I especially love the fact that it’s told as an oral history. Personally, the 1970s are a decade that it takes a certain amount of editing to make seem romantic in any way. I mean, the 1973 oil crisis, the 1979 oil crisis, the Iran hostage crisis (apparently everything was a crisis in the 1970s), the Nixon impeachment, the Me Generation… I was very young in the 1970s, but my general impression was always that they were a hot mess. Nostalgia for the 1970s has always felt very ironic to me.

But “nostalgia… is a way of fishing the past from the disposal, wiping it off, painting over the ugly parts & recycling it for more than it’s worth.” Just like the song says.

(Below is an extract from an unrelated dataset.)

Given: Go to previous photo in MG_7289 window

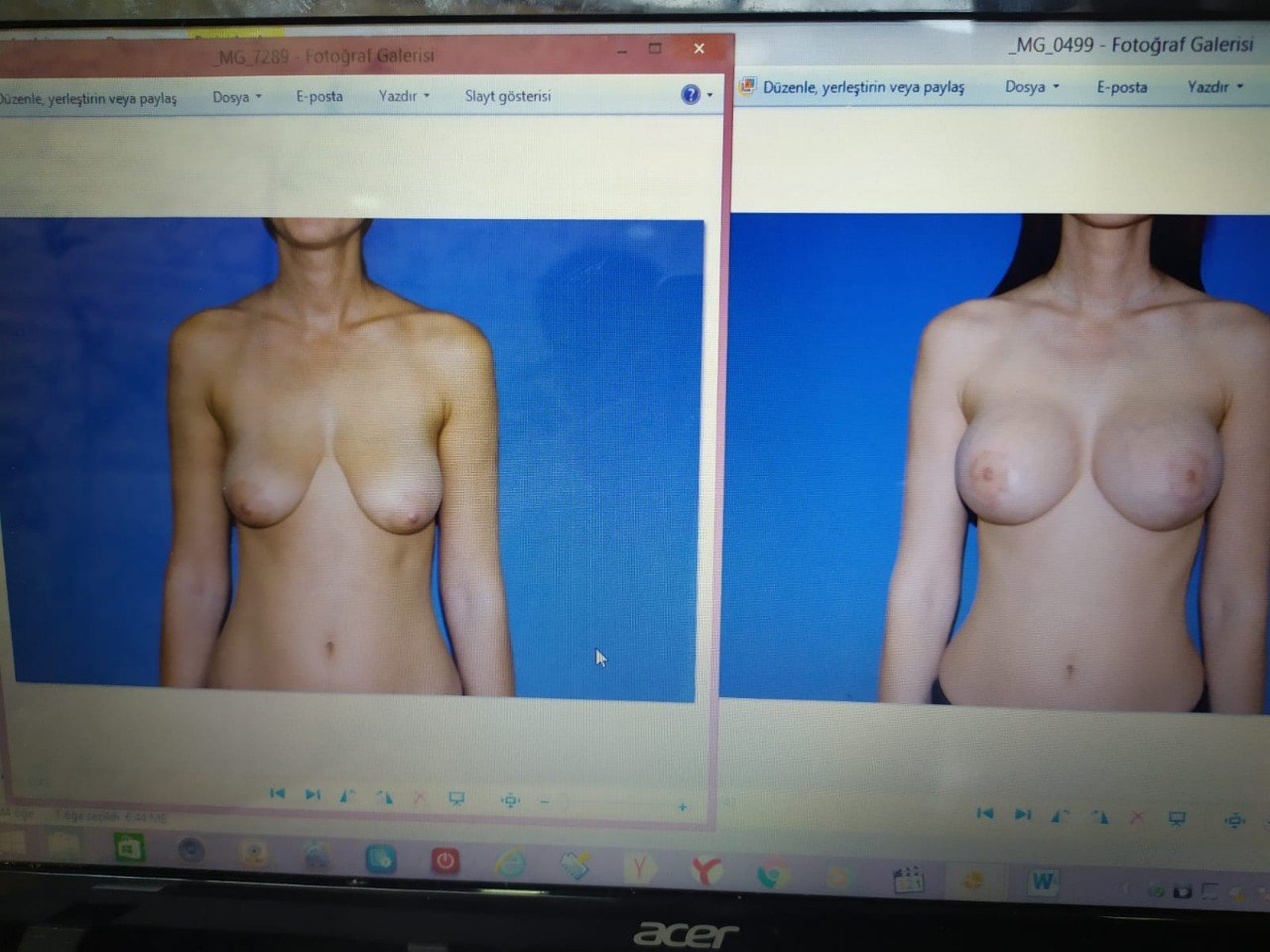Looking at the screenshot, I should point(277,793).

An oral history might, in fact, have been the only way Daisy Jones and the Six works. You need that separation-through-time factor, as well as the fact that people’s memories are faulty to make a drug-fueled rise of a rock band seem appealing in what is otherwise a disaster of a decade. The distance is the way you remember only the good bits: the songs you love, your youth, your friends, what it was like to be riding a wave of success, falling in love, marriage, learning how to stand up for yourself, the birth of your first child…

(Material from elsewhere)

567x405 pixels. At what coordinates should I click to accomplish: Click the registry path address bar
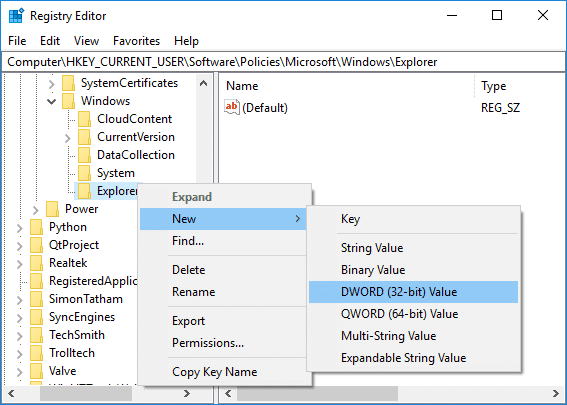283,62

And aren’t those the important things anyway? The oral history format allowed me to focus on those things and forget the general miasma that the 1970s always conjures for me.

Recommended.

Take power


I loved this book. Really and truly. Why? Because ultimately, The Seven Husbands of Evelyn Hugo is about female power. It’s about how to stand up for yourself, and how to get what you want. Maybe it’s to get the hell out of the neighborhood you grew up in. Maybe it’s a career instead of a husband. Maybe it’s to be an editor instead of a writer. Maybe it’s to get out of a marriage. Maybe it’s a career when you’re being pushed aside because you’re getting “too old.” Maybe it’s the love of your life.

And it’s still relatively rare to find a book where a female main character exercises power and isn’t punished for it, where she doesn’t rely on someone else to help her or get it done for her. It’s alllll Evelyn Hugo.

I am here for it. Recommended.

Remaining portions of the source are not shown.